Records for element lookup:
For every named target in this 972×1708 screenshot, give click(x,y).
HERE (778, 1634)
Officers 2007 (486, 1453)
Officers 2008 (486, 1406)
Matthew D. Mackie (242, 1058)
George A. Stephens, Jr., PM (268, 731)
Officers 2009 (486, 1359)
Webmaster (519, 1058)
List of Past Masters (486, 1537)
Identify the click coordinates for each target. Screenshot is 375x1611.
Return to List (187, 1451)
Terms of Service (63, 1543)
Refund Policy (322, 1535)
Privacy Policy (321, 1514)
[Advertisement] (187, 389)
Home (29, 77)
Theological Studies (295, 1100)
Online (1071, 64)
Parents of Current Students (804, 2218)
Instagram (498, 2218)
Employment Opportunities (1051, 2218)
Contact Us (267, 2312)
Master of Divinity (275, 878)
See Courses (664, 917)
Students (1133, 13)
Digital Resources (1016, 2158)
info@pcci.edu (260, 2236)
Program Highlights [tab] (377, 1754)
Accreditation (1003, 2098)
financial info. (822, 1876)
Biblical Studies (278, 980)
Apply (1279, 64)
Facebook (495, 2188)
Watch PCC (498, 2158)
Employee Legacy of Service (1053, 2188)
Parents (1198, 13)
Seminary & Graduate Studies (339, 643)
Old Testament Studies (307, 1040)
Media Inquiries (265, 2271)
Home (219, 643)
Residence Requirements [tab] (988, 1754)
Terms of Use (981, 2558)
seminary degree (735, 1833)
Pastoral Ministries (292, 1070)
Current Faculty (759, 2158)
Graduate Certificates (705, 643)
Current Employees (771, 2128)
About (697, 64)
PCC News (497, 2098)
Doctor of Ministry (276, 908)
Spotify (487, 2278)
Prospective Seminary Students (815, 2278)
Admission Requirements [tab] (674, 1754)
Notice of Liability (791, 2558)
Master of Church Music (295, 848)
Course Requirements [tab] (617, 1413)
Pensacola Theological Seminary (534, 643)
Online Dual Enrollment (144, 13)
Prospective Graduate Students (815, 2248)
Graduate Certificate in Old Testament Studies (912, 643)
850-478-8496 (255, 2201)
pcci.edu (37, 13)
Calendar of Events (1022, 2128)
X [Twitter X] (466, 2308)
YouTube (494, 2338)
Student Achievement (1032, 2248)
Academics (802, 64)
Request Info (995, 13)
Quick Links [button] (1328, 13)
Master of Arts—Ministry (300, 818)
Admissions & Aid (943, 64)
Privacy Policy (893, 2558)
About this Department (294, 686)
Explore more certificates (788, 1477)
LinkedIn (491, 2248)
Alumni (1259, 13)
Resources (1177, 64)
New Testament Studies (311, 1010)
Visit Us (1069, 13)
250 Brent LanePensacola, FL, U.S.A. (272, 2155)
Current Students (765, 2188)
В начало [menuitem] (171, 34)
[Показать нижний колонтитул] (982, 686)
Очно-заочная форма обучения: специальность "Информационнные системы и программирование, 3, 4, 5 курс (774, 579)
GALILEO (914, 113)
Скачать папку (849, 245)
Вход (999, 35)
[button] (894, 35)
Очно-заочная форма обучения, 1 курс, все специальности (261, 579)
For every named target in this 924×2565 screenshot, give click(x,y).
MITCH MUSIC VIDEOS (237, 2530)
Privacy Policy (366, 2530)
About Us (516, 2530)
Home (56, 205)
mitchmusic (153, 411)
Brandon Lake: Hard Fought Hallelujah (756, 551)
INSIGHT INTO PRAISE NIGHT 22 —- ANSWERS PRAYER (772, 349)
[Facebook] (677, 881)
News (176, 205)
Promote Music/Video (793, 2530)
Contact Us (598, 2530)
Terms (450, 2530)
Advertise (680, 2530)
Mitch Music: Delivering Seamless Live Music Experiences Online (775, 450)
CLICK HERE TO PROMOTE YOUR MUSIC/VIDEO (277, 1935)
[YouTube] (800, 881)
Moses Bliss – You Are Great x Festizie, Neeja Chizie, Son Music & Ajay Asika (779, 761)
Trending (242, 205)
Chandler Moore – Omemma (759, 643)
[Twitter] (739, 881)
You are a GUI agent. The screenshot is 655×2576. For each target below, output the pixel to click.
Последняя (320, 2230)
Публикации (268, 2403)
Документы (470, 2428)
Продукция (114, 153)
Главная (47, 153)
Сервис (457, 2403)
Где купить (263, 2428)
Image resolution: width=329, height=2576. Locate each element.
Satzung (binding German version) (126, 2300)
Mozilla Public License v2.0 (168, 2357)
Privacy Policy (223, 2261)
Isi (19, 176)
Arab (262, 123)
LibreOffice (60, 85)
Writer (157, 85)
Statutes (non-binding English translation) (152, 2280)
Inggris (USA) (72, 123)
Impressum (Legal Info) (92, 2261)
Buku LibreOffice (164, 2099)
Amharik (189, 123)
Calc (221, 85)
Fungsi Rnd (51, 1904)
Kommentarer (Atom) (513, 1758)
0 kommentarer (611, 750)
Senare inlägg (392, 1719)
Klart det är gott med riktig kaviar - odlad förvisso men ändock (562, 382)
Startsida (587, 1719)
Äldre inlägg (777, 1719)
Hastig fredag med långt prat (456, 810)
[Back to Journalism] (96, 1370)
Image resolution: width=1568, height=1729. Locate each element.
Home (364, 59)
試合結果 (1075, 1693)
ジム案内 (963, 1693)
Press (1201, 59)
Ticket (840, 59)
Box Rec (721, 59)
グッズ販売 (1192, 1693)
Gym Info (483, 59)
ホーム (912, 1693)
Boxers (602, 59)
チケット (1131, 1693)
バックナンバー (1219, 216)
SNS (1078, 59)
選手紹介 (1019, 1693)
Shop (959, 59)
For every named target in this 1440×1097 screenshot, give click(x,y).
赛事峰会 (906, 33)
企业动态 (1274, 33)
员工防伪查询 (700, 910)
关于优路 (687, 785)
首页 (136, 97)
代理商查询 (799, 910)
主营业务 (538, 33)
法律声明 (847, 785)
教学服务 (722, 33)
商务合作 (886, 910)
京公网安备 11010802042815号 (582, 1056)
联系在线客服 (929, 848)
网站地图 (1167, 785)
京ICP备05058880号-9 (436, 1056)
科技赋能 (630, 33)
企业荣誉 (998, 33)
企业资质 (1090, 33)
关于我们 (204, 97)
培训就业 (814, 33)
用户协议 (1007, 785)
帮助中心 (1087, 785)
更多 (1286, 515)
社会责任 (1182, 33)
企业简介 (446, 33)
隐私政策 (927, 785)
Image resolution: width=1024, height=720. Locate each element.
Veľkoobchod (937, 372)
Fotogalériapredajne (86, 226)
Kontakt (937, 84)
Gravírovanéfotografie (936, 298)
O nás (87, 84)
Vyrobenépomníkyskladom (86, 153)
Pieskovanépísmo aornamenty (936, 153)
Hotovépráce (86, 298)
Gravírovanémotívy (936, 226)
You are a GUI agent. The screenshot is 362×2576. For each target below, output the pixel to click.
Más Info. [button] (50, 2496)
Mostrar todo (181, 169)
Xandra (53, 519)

> _PROBLEM DESCRIPTION_: Render all the records above as a Markdown table with a column named No. for the row number and a column named Line for the line itself, leaving out any blank lines.

> _SOLUTION TO THE PROBLEM_:
| No. | Line |
|---|---|
| 1 | For every named target in this 972×1708 screenshot, give click(x,y). |
| 2 | HERE (778, 1634) |
| 3 | Officers 2007 (486, 1453) |
| 4 | Officers 2008 (486, 1406) |
| 5 | Matthew D. Mackie (242, 1058) |
| 6 | George A. Stephens, Jr., PM (268, 731) |
| 7 | Officers 2009 (486, 1359) |
| 8 | Webmaster (519, 1058) |
| 9 | List of Past Masters (486, 1537) |
| 10 | Identify the click coordinates for each target. Screenshot is 375x1611. |
| 11 | Return to List (187, 1451) |
| 12 | Terms of Service (63, 1543) |
| 13 | Refund Policy (322, 1535) |
| 14 | Privacy Policy (321, 1514) |
| 15 | [Advertisement] (187, 389) |
| 16 | Home (29, 77) |
| 17 | Theological Studies (295, 1100) |
| 18 | Online (1071, 64) |
| 19 | Parents of Current Students (804, 2218) |
| 20 | Instagram (498, 2218) |
| 21 | Employment Opportunities (1051, 2218) |
| 22 | Contact Us (267, 2312) |
| 23 | Master of Divinity (275, 878) |
| 24 | See Courses (664, 917) |
| 25 | Students (1133, 13) |
| 26 | Digital Resources (1016, 2158) |
| 27 | info@pcci.edu (260, 2236) |
| 28 | Program Highlights [tab] (377, 1754) |
| 29 | Accreditation (1003, 2098) |
| 30 | financial info. (822, 1876) |
| 31 | Biblical Studies (278, 980) |
| 32 | Apply (1279, 64) |
| 33 | Facebook (495, 2188) |
| 34 | Watch PCC (498, 2158) |
| 35 | Employee Legacy of Service (1053, 2188) |
| 36 | Parents (1198, 13) |
| 37 | Seminary & Graduate Studies (339, 643) |
| 38 | Old Testament Studies (307, 1040) |
| 39 | Media Inquiries (265, 2271) |
| 40 | Home (219, 643) |
| 41 | Residence Requirements [tab] (988, 1754) |
| 42 | Terms of Use (981, 2558) |
| 43 | seminary degree (735, 1833) |
| 44 | Pastoral Ministries (292, 1070) |
| 45 | Current Faculty (759, 2158) |
| 46 | Graduate Certificates (705, 643) |
| 47 | Current Employees (771, 2128) |
| 48 | About (697, 64) |
| 49 | PCC News (497, 2098) |
| 50 | Doctor of Ministry (276, 908) |
| 51 | Spotify (487, 2278) |
| 52 | Prospective Seminary Students (815, 2278) |
| 53 | Admission Requirements [tab] (674, 1754) |
| 54 | Notice of Liability (791, 2558) |
| 55 | Master of Church Music (295, 848) |
| 56 | Course Requirements [tab] (617, 1413) |
| 57 | Pensacola Theological Seminary (534, 643) |
| 58 | Online Dual Enrollment (144, 13) |
| 59 | Prospective Graduate Students (815, 2248) |
| 60 | Graduate Certificate in Old Testament Studies (912, 643) |
| 61 | 850-478-8496 (255, 2201) |
| 62 | pcci.edu (37, 13) |
| 63 | Calendar of Events (1022, 2128) |
| 64 | X [Twitter X] (466, 2308) |
| 65 | YouTube (494, 2338) |
| 66 | Student Achievement (1032, 2248) |
| 67 | Academics (802, 64) |
| 68 | Request Info (995, 13) |
| 69 | Quick Links [button] (1328, 13) |
| 70 | Master of Arts—Ministry (300, 818) |
| 71 | Admissions & Aid (943, 64) |
| 72 | Privacy Policy (893, 2558) |
| 73 | About this Department (294, 686) |
| 74 | Explore more certificates (788, 1477) |
| 75 | LinkedIn (491, 2248) |
| 76 | Alumni (1259, 13) |
| 77 | Resources (1177, 64) |
| 78 | New Testament Studies (311, 1010) |
| 79 | Visit Us (1069, 13) |
| 80 | 250 Brent LanePensacola, FL, U.S.A. (272, 2155) |
| 81 | Current Students (765, 2188) |
| 82 | В начало [menuitem] (171, 34) |
| 83 | [Показать нижний колонтитул] (982, 686) |
| 84 | Очно-заочная форма обучения: специальность "Информационнные системы и программирование, 3, 4, 5 курс (774, 579) |
| 85 | GALILEO (914, 113) |
| 86 | Скачать папку (849, 245) |
| 87 | Вход (999, 35) |
| 88 | [button] (894, 35) |
| 89 | Очно-заочная форма обучения, 1 курс, все специальности (261, 579) |
| 90 | For every named target in this 924×2565 screenshot, give click(x,y). |
| 91 | MITCH MUSIC VIDEOS (237, 2530) |
| 92 | Privacy Policy (366, 2530) |
| 93 | About Us (516, 2530) |
| 94 | Home (56, 205) |
| 95 | mitchmusic (153, 411) |
| 96 | Brandon Lake: Hard Fought Hallelujah (756, 551) |
| 97 | INSIGHT INTO PRAISE NIGHT 22 —- ANSWERS PRAYER (772, 349) |
| 98 | [Facebook] (677, 881) |
| 99 | News (176, 205) |
| 100 | Promote Music/Video (793, 2530) |
| 101 | Contact Us (598, 2530) |
| 102 | Terms (450, 2530) |
| 103 | Advertise (680, 2530) |
| 104 | Mitch Music: Delivering Seamless Live Music Experiences Online (775, 450) |
| 105 | CLICK HERE TO PROMOTE YOUR MUSIC/VIDEO (277, 1935) |
| 106 | [YouTube] (800, 881) |
| 107 | Moses Bliss – You Are Great x Festizie, Neeja Chizie, Son Music & Ajay Asika (779, 761) |
| 108 | Trending (242, 205) |
| 109 | Chandler Moore – Omemma (759, 643) |
| 110 | [Twitter] (739, 881) |
| 111 | You are a GUI agent. The screenshot is 655×2576. For each target below, output the pixel to click. |
| 112 | Последняя (320, 2230) |
| 113 | Публикации (268, 2403) |
| 114 | Документы (470, 2428) |
| 115 | Продукция (114, 153) |
| 116 | Главная (47, 153) |
| 117 | Сервис (457, 2403) |
| 118 | Где купить (263, 2428) |
| 119 | Image resolution: width=329, height=2576. Locate each element. |
| 120 | Satzung (binding German version) (126, 2300) |
| 121 | Mozilla Public License v2.0 (168, 2357) |
| 122 | Privacy Policy (223, 2261) |
| 123 | Isi (19, 176) |
| 124 | Arab (262, 123) |
| 125 | LibreOffice (60, 85) |
| 126 | Writer (157, 85) |
| 127 | Statutes (non-binding English translation) (152, 2280) |
| 128 | Inggris (USA) (72, 123) |
| 129 | Impressum (Legal Info) (92, 2261) |
| 130 | Buku LibreOffice (164, 2099) |
| 131 | Amharik (189, 123) |
| 132 | Calc (221, 85) |
| 133 | Fungsi Rnd (51, 1904) |
| 134 | Kommentarer (Atom) (513, 1758) |
| 135 | 0 kommentarer (611, 750) |
| 136 | Senare inlägg (392, 1719) |
| 137 | Klart det är gott med riktig kaviar - odlad förvisso men ändock (562, 382) |
| 138 | Startsida (587, 1719) |
| 139 | Äldre inlägg (777, 1719) |
| 140 | Hastig fredag med långt prat (456, 810) |
| 141 | [Back to Journalism] (96, 1370) |
| 142 | Image resolution: width=1568, height=1729. Locate each element. |
| 143 | Home (364, 59) |
| 144 | 試合結果 (1075, 1693) |
| 145 | ジム案内 (963, 1693) |
| 146 | Press (1201, 59) |
| 147 | Ticket (840, 59) |
| 148 | Box Rec (721, 59) |
| 149 | グッズ販売 (1192, 1693) |
| 150 | Gym Info (483, 59) |
| 151 | ホーム (912, 1693) |
| 152 | Boxers (602, 59) |
| 153 | チケット (1131, 1693) |
| 154 | バックナンバー (1219, 216) |
| 155 | SNS (1078, 59) |
| 156 | 選手紹介 (1019, 1693) |
| 157 | Shop (959, 59) |
| 158 | For every named target in this 1440×1097 screenshot, give click(x,y). |
| 159 | 赛事峰会 (906, 33) |
| 160 | 企业动态 (1274, 33) |
| 161 | 员工防伪查询 (700, 910) |
| 162 | 关于优路 (687, 785) |
| 163 | 首页 (136, 97) |
| 164 | 代理商查询 (799, 910) |
| 165 | 主营业务 (538, 33) |
| 166 | 法律声明 (847, 785) |
| 167 | 教学服务 (722, 33) |
| 168 | 商务合作 (886, 910) |
| 169 | 京公网安备 11010802042815号 (582, 1056) |
| 170 | 联系在线客服 (929, 848) |
| 171 | 网站地图 (1167, 785) |
| 172 | 京ICP备05058880号-9 (436, 1056) |
| 173 | 科技赋能 (630, 33) |
| 174 | 企业荣誉 (998, 33) |
| 175 | 企业资质 (1090, 33) |
| 176 | 关于我们 (204, 97) |
| 177 | 培训就业 (814, 33) |
| 178 | 用户协议 (1007, 785) |
| 179 | 帮助中心 (1087, 785) |
| 180 | 更多 (1286, 515) |
| 181 | 社会责任 (1182, 33) |
| 182 | 企业简介 (446, 33) |
| 183 | 隐私政策 (927, 785) |
| 184 | Image resolution: width=1024, height=720. Locate each element. |
| 185 | Veľkoobchod (937, 372) |
| 186 | Fotogalériapredajne (86, 226) |
| 187 | Kontakt (937, 84) |
| 188 | Gravírovanéfotografie (936, 298) |
| 189 | O nás (87, 84) |
| 190 | Vyrobenépomníkyskladom (86, 153) |
| 191 | Pieskovanépísmo aornamenty (936, 153) |
| 192 | Hotovépráce (86, 298) |
| 193 | Gravírovanémotívy (936, 226) |
| 194 | You are a GUI agent. The screenshot is 362×2576. For each target below, output the pixel to click. |
| 195 | Más Info. [button] (50, 2496) |
| 196 | Mostrar todo (181, 169) |
| 197 | Xandra (53, 519) |